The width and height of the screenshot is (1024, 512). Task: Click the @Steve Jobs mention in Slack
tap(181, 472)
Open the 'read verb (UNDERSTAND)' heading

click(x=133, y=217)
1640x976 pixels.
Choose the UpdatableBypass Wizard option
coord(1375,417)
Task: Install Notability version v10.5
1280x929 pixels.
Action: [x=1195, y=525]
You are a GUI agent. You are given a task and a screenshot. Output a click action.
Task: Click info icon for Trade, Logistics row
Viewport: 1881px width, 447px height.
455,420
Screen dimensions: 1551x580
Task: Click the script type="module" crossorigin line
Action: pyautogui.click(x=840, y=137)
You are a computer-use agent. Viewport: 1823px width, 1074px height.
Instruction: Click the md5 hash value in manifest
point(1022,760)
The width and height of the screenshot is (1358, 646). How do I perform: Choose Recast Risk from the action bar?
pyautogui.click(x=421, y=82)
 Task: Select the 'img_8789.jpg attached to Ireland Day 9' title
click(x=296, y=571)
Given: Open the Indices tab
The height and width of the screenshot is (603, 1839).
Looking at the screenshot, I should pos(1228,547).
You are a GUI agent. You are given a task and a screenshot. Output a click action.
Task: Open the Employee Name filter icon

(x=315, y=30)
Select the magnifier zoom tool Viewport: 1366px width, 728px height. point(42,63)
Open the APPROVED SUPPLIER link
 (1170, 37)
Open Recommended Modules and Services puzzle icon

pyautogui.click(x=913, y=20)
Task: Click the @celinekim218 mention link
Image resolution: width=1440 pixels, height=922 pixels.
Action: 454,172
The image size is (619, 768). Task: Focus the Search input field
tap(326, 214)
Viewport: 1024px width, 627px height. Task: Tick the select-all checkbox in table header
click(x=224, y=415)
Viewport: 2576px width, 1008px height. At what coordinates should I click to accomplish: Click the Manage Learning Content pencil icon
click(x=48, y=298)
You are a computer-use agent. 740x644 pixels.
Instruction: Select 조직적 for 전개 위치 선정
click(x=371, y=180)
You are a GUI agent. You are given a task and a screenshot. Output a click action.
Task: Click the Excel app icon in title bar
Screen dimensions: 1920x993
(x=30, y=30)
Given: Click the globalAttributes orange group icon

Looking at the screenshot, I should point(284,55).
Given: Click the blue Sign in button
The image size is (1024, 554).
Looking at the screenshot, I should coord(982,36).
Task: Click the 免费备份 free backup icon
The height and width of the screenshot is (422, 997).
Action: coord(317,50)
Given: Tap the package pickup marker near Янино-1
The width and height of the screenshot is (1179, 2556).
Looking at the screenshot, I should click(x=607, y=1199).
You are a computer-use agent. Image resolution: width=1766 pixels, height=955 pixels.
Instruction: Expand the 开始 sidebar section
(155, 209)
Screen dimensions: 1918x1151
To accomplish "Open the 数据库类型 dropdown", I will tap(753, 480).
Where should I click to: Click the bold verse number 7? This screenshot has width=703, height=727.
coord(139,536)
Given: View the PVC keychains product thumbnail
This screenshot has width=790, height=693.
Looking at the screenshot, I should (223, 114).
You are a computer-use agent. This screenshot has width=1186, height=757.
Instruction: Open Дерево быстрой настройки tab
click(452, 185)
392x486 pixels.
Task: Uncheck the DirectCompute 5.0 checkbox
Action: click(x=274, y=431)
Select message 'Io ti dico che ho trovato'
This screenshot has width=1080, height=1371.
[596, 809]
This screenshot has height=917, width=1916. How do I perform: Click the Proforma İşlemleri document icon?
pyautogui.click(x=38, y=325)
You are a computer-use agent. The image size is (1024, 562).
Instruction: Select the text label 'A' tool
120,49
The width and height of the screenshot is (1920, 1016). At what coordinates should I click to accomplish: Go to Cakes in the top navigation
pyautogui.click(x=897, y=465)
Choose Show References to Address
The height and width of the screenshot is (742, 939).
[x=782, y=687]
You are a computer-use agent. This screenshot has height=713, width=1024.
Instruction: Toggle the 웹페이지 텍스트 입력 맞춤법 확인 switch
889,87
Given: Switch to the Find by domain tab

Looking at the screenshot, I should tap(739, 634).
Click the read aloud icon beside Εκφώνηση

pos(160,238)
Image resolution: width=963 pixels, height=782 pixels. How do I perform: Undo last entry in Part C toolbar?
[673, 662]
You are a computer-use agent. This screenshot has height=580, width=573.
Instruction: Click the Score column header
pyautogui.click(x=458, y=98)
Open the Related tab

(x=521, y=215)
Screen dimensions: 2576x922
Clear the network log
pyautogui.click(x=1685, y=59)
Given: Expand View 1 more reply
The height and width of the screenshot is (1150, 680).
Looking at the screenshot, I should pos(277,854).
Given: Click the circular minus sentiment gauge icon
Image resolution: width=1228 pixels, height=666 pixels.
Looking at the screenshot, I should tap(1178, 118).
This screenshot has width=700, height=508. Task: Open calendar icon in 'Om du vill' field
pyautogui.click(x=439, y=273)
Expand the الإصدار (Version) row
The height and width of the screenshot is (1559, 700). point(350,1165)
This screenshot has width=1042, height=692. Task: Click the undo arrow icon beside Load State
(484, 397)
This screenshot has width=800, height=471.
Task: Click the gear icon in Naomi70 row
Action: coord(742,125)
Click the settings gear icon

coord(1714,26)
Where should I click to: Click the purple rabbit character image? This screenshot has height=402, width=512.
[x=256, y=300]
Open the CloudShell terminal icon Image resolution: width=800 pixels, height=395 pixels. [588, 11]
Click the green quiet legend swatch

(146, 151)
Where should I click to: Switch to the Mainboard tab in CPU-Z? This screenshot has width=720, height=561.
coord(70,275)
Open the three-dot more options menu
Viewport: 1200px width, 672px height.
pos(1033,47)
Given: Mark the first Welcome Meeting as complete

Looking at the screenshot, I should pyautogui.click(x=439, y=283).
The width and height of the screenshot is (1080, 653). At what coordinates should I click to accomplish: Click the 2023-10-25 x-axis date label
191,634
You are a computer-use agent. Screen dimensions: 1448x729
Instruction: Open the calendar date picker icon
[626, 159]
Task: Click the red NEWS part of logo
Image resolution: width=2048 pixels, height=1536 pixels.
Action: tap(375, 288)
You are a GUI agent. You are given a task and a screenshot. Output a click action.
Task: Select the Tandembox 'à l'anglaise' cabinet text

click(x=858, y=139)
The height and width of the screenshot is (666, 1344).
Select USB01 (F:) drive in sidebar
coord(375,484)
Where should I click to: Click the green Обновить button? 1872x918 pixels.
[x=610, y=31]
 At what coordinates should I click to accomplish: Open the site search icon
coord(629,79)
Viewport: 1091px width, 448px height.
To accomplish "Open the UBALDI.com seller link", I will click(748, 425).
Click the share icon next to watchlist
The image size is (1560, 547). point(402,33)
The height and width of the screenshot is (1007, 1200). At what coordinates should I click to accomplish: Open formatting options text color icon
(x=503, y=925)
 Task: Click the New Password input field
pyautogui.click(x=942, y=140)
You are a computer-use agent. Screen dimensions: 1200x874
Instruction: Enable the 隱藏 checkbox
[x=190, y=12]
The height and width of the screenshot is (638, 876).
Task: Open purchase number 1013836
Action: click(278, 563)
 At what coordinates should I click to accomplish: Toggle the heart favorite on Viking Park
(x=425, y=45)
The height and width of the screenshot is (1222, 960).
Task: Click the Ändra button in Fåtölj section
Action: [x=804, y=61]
-=-=-=-=-
> _Problem statement_
Print the material once more, keeping every word as it is.

> _Exercise result_
The width and height of the screenshot is (1024, 512). Task: Click the @Steve Jobs mention in Slack
tap(181, 472)
Open the 'read verb (UNDERSTAND)' heading

click(x=133, y=217)
1640x976 pixels.
Choose the UpdatableBypass Wizard option
coord(1375,417)
Task: Install Notability version v10.5
1280x929 pixels.
Action: [x=1195, y=525]
You are a GUI agent. You are given a task and a screenshot. Output a click action.
Task: Click info icon for Trade, Logistics row
Viewport: 1881px width, 447px height.
455,420
Screen dimensions: 1551x580
Task: Click the script type="module" crossorigin line
Action: pyautogui.click(x=840, y=137)
You are a computer-use agent. Viewport: 1823px width, 1074px height.
Instruction: Click the md5 hash value in manifest
point(1022,760)
The width and height of the screenshot is (1358, 646). How do I perform: Choose Recast Risk from the action bar?
pyautogui.click(x=421, y=82)
 Task: Select the 'img_8789.jpg attached to Ireland Day 9' title
click(x=296, y=571)
Given: Open the Indices tab
The height and width of the screenshot is (603, 1839).
Looking at the screenshot, I should pos(1228,547).
You are a GUI agent. You are given a task and a screenshot. Output a click action.
Task: Open the Employee Name filter icon

(x=315, y=30)
Select the magnifier zoom tool Viewport: 1366px width, 728px height. point(42,63)
Open the APPROVED SUPPLIER link
 (1170, 37)
Open Recommended Modules and Services puzzle icon

pyautogui.click(x=913, y=20)
Task: Click the @celinekim218 mention link
Image resolution: width=1440 pixels, height=922 pixels.
Action: 454,172
The image size is (619, 768). Task: Focus the Search input field
tap(326, 214)
Viewport: 1024px width, 627px height. Task: Tick the select-all checkbox in table header
click(x=224, y=415)
Viewport: 2576px width, 1008px height. At what coordinates should I click to accomplish: Click the Manage Learning Content pencil icon
click(x=48, y=298)
You are a computer-use agent. 740x644 pixels.
Instruction: Select 조직적 for 전개 위치 선정
click(x=371, y=180)
You are a GUI agent. You are given a task and a screenshot. Output a click action.
Task: Click the Excel app icon in title bar
Screen dimensions: 1920x993
(x=30, y=30)
Given: Click the globalAttributes orange group icon

Looking at the screenshot, I should point(284,55).
Given: Click the blue Sign in button
The image size is (1024, 554).
Looking at the screenshot, I should coord(982,36).
Task: Click the 免费备份 free backup icon
The height and width of the screenshot is (422, 997).
Action: coord(317,50)
Given: Tap the package pickup marker near Янино-1
The width and height of the screenshot is (1179, 2556).
Looking at the screenshot, I should click(x=607, y=1199).
You are a computer-use agent. Image resolution: width=1766 pixels, height=955 pixels.
Instruction: Expand the 开始 sidebar section
(155, 209)
Screen dimensions: 1918x1151
To accomplish "Open the 数据库类型 dropdown", I will tap(753, 480).
Where should I click to: Click the bold verse number 7? This screenshot has width=703, height=727.
coord(139,536)
Given: View the PVC keychains product thumbnail
This screenshot has width=790, height=693.
Looking at the screenshot, I should (223, 114).
You are a computer-use agent. This screenshot has width=1186, height=757.
Instruction: Open Дерево быстрой настройки tab
click(452, 185)
392x486 pixels.
Task: Uncheck the DirectCompute 5.0 checkbox
Action: click(x=274, y=431)
Select message 'Io ti dico che ho trovato'
This screenshot has width=1080, height=1371.
[596, 809]
This screenshot has height=917, width=1916. How do I perform: Click the Proforma İşlemleri document icon?
pyautogui.click(x=38, y=325)
You are a computer-use agent. The image size is (1024, 562).
Instruction: Select the text label 'A' tool
120,49
The width and height of the screenshot is (1920, 1016). At what coordinates should I click to accomplish: Go to Cakes in the top navigation
pyautogui.click(x=897, y=465)
Choose Show References to Address
The height and width of the screenshot is (742, 939).
[x=782, y=687]
You are a computer-use agent. This screenshot has height=713, width=1024.
Instruction: Toggle the 웹페이지 텍스트 입력 맞춤법 확인 switch
889,87
Given: Switch to the Find by domain tab

Looking at the screenshot, I should tap(739, 634).
Click the read aloud icon beside Εκφώνηση

pos(160,238)
Image resolution: width=963 pixels, height=782 pixels. How do I perform: Undo last entry in Part C toolbar?
[673, 662]
You are a computer-use agent. This screenshot has height=580, width=573.
Instruction: Click the Score column header
pyautogui.click(x=458, y=98)
Open the Related tab

(x=521, y=215)
Screen dimensions: 2576x922
Clear the network log
pyautogui.click(x=1685, y=59)
Given: Expand View 1 more reply
The height and width of the screenshot is (1150, 680).
Looking at the screenshot, I should pos(277,854).
Given: Click the circular minus sentiment gauge icon
Image resolution: width=1228 pixels, height=666 pixels.
Looking at the screenshot, I should tap(1178, 118).
This screenshot has width=700, height=508. Task: Open calendar icon in 'Om du vill' field
pyautogui.click(x=439, y=273)
Expand the الإصدار (Version) row
The height and width of the screenshot is (1559, 700). point(350,1165)
This screenshot has width=1042, height=692. Task: Click the undo arrow icon beside Load State
(484, 397)
This screenshot has width=800, height=471.
Task: Click the gear icon in Naomi70 row
Action: coord(742,125)
Click the settings gear icon

coord(1714,26)
Where should I click to: Click the purple rabbit character image? This screenshot has height=402, width=512.
[x=256, y=300]
Open the CloudShell terminal icon Image resolution: width=800 pixels, height=395 pixels. [588, 11]
Click the green quiet legend swatch

(146, 151)
Where should I click to: Switch to the Mainboard tab in CPU-Z? This screenshot has width=720, height=561.
coord(70,275)
Open the three-dot more options menu
Viewport: 1200px width, 672px height.
pos(1033,47)
Given: Mark the first Welcome Meeting as complete

Looking at the screenshot, I should pyautogui.click(x=439, y=283).
The width and height of the screenshot is (1080, 653). At what coordinates should I click to accomplish: Click the 2023-10-25 x-axis date label
191,634
You are a computer-use agent. Screen dimensions: 1448x729
Instruction: Open the calendar date picker icon
[626, 159]
Task: Click the red NEWS part of logo
Image resolution: width=2048 pixels, height=1536 pixels.
Action: tap(375, 288)
You are a GUI agent. You are given a task and a screenshot. Output a click action.
Task: Select the Tandembox 'à l'anglaise' cabinet text

click(x=858, y=139)
The height and width of the screenshot is (666, 1344).
Select USB01 (F:) drive in sidebar
coord(375,484)
Where should I click to: Click the green Обновить button? 1872x918 pixels.
[x=610, y=31]
 At what coordinates should I click to accomplish: Open the site search icon
coord(629,79)
Viewport: 1091px width, 448px height.
To accomplish "Open the UBALDI.com seller link", I will click(748, 425).
Click the share icon next to watchlist
The image size is (1560, 547). point(402,33)
The height and width of the screenshot is (1007, 1200). At what coordinates should I click to accomplish: Open formatting options text color icon
(x=503, y=925)
 Task: Click the New Password input field
pyautogui.click(x=942, y=140)
You are a computer-use agent. Screen dimensions: 1200x874
Instruction: Enable the 隱藏 checkbox
[x=190, y=12]
The height and width of the screenshot is (638, 876).
Task: Open purchase number 1013836
Action: click(278, 563)
 At what coordinates should I click to accomplish: Toggle the heart favorite on Viking Park
(x=425, y=45)
The height and width of the screenshot is (1222, 960).
Task: Click the Ändra button in Fåtölj section
Action: [x=804, y=61]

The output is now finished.